I can understand your frustration and please understand that I am not defending or attacking anyone. Just like everyone else, I am also trying ot hunt down how this will impact everyone. With that being said, I have posted 3 polls on my blog to get some kind of a data. I plan to blog based on the feedback I will recieve. So I will appreciate if you can respond to that as well. It will take less than 30 sec.

http://www.cloud-buddy.com/?p=475

Lastly, I will still urge you to run your numbers. Lets still follow the process.. run the script, post the numbers and point out how this impacts your future plans.

Follow me @ Cloud-Buddy.com

Hey Cloud Buddy, I agree that we should be careful not to generalize, and you shouldn't take it personally; we know that you've been trying to come up with workable suggestions for solving this frustrating situation, and that is commendable.
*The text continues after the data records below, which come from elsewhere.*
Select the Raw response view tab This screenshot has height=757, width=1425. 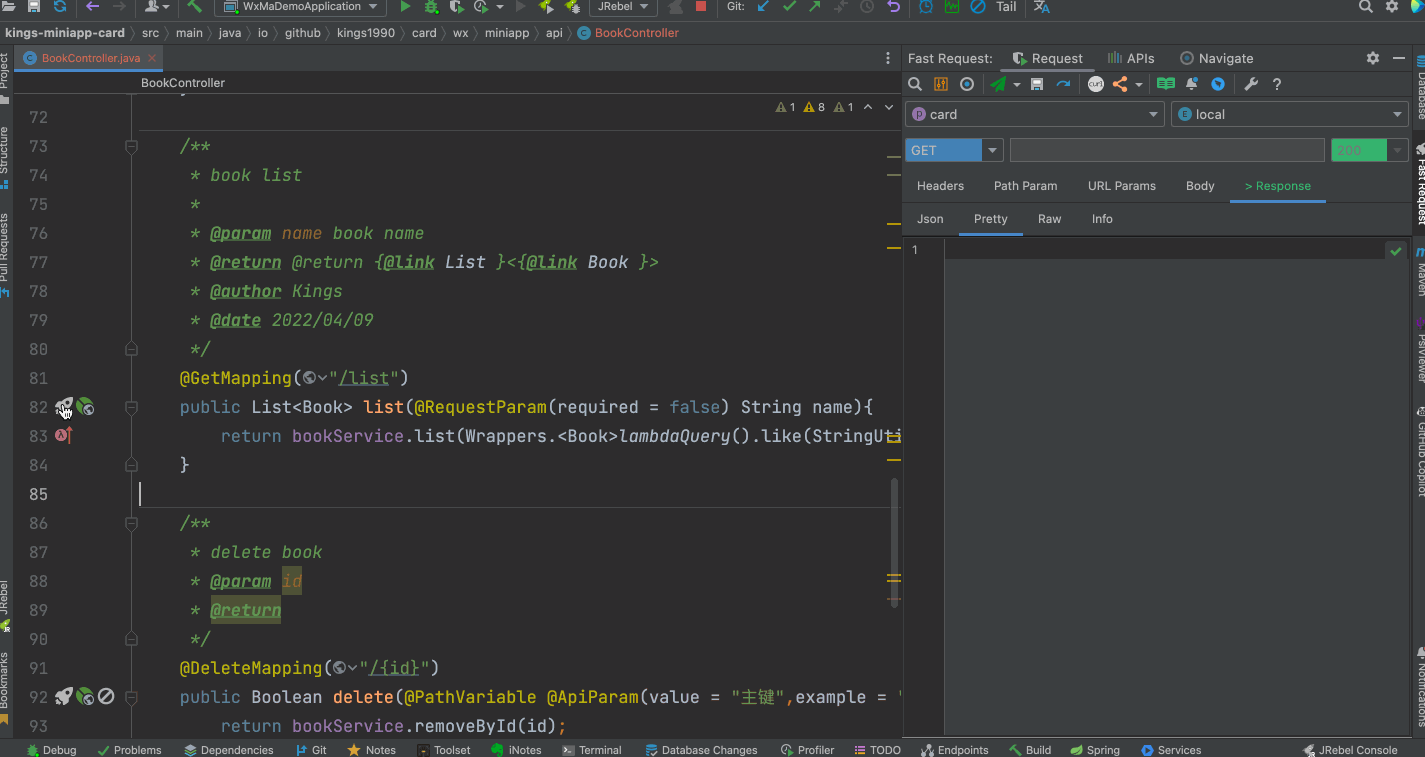1049,219
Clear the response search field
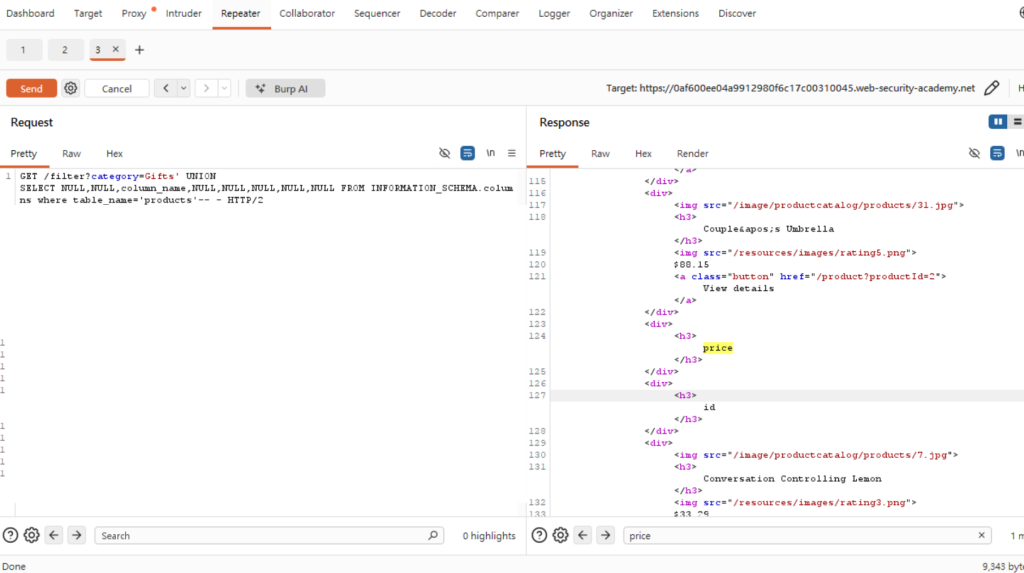1024x573 pixels. 981,535
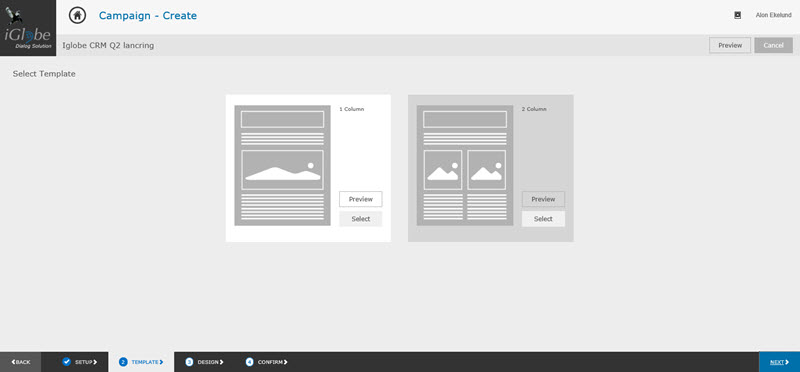
Task: Select the 2 Column template
Action: coord(543,219)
Thank you! And thank you everyone who has voted on my blog. I am waiting till I get a decent sample size. So far I have recieved 60 votes. The feedback has been interesting and I am glad I did this. If you haven't voted please do so. I can't gaurantee anything will come out of this, but I will be sure to forward these numbers to a proper channel and also blog based on the feedback I recieve. Let's continue to be be honest and realtic in out feedback though.  You can hit the view result button on the poll to see the results we have so far if you are interested to see that.  Thanks again.

I do however think you are placing too much emphasis on the "process", if there even is such a thing. If you are referring to posting snapshot numbers from one of the tools that are out there, then you are missing what people have been saying here. Many of us have plans to use the capacity we own right now that isn't reflected by the scripts, and have also paid SnS year after year to be able to move from version to version, not to make the occassional call to technical support to help fix a problem. In my opinion, and for many others, the snapshot of allocated vRAM simply doesn't address the fundamental problem, that these new entitlements have scuttled our plans.The script only serves VMWare, not us, because it shifts our attention to a relatively meaningless result set.

I understand your conern which is why I mentioned that you also rais that concern along with the numbers that you submit. I am sure VMware will see that even though your used vRAM is way less tham your pRAM, they know that you bought the pRAM for a reason and would like to use it at some point. I agree which is why I say post those conerns along with those numbers.

You have already stated that the entitlements are too low and have offered a suggestion for larger amounts. Everyone on this community would agree that the entitlements are too low; that much seems pretty clear, although they may not agree on the numbers. The big question is whether VMWare is going to respond to this in a way that will turn things around for a large number of their unhappy customers, or if they will stick with their plan and let the chips fall where they will. No matter what they do, there are going to be some customers that are going to be unhappy -- most likely the ones who are in the process of purchasing mega hosts with a 2-4 sockets and huge quantities of RAM, or who want to be able to purchase these types of hosts in the future, . But, right now there are too many customers without mega hosts that are being negatively impacted by this change and this is the problem that VMWare needs to address.

VMware is a public company and they know what happened to Novell. They will not purposly try to make a mistake that will put them in a difficult situation. If the licesning model needs revision, VMware is a smart company and they will realzie that..

Disclamer: I am not a VMware employee and my comments are based completely on my own opinion. So please dont use anything I said as the official word.